Christmas becomes less about the rituals when your life changes out from under you.
Before my divorce, I had a long line of Christmas musts: Right tree, plenty of gifts, fireplace stockings and nothing could be missed. But Christmas would never be the same for me after my first wife left in 2003, and I’m so much better off for it.
I had custody of my kids after the divorce, but we shared Christmas, on a year-on, year-off basis. I spent several sad years in a dark house, unshaven and feeling sorry for myself, drinking eggnog or cheep beer. Depression was my Christmas staple when I didn’t have the kids.
Then I remarried, and my second wife, Joy, put a hard stop to the despair-filled rooms. We spent our first Christmas together without kids at a Reno casino, playing blackjack and eating a ten-dollar prime rib dinner.
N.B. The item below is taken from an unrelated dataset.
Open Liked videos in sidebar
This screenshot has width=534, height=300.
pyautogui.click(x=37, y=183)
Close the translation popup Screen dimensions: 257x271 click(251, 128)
It was the best Christmas I can ever remember as an adult, and it was the first moment for me in a long process of rethinking the holiday.
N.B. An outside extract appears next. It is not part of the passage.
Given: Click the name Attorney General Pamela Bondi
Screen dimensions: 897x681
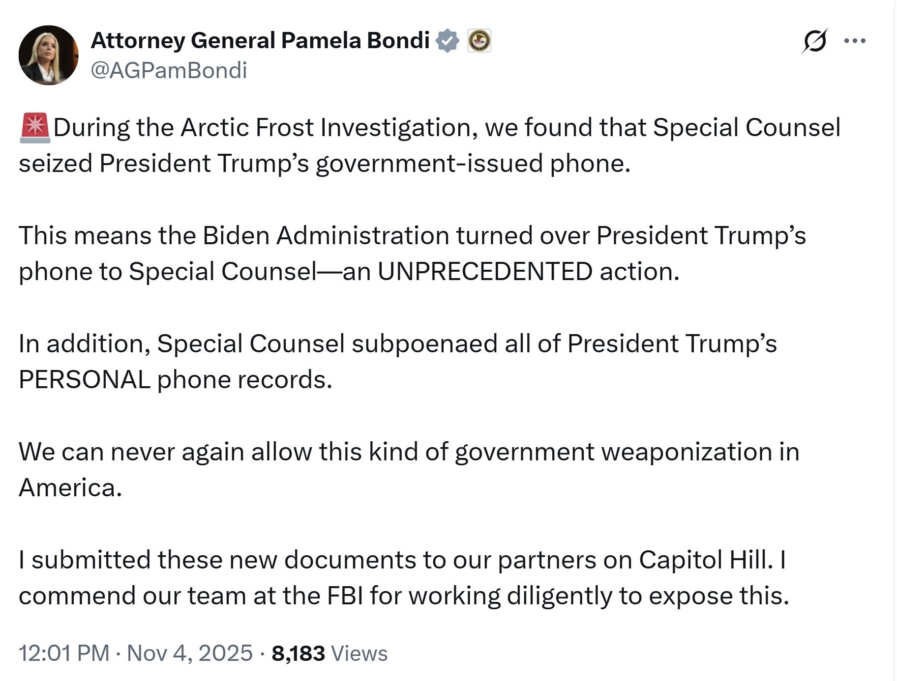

Christmas can be a time of excess. Too much food, candy and cheapass toys nobody needs or wants. I do love to get together and celebrate, but there is so much pressure over the “right” kind of celebrating. It creates expectations and clutter and sometimes hurt feelings, and there should be a better way to enjoy the season without being oppressed by it.
At the same time I began reconsidering my personal Christmas obsession, the rest of the America started going bat-shit crazy over the fictional “War on Christmas.”
All of a sudden too much was no longer enough. We needed more mangers, “Merry Christmas” greetings and a whole lot more Christian overtones in public schools. If you dared hold an alternative view of the holiday, you were branded the “other.” Oddly the Christians who had for decades warned of the commercialization of the holiday became obsessed with all things retail.
Trying for the “right” Christmas cost me years of needless worry and pain, and just as I started to see the stupidity of it, the Christmas mafia began to demand that I celebrate their holiday with even more seriousness. This season seems filled with the salivating rage of Christmas mobs, and the more antagonistic it gets the more I want to replace the baby Jesus from the local nativity scene with a giant Swiss Colony summer sausage and two giant orange chocolate balls (my problem-solving skills are stuck in the 8th grade).
The focus on Christmas tradition and religiosity is just an attempt to enforce “uniformity of celebration.” It’s turning a once pleasant holiday into a Yuletide colonoscopy.
I now have a big blended family with piles of kids with varying relationships, and our family does not celebrate religious aspects of the holiday. We are not Christians, but we are culturally American (for good and ill). For our family, Christmas is now a never-ending cluster-fuck of kids flying to various cities, multiple Christmas mornings, parties we can’t miss and hefty credit card charges. If we keep our heads, we can craft some sanity in our celebrations. If we have yet more unrealistic expectations, we lose even more about what is really important about Christmas: taking a break to love those closest to us.
We’ve made progress. We’ve given up on a lot of the rubber dog shit from China. Instead we give our kids vacations, skiing lessons and karate uniforms. We put our Christmas funds into activities instead of things. Although we still spend too much, our attitude is that the season serves us. We try to forget the raging debates and Wal Mart stampedes and just enjoy our children. By taking Christmas back from the brink of religious fervor and crass commercialism, I can sort of enjoy the holiday again.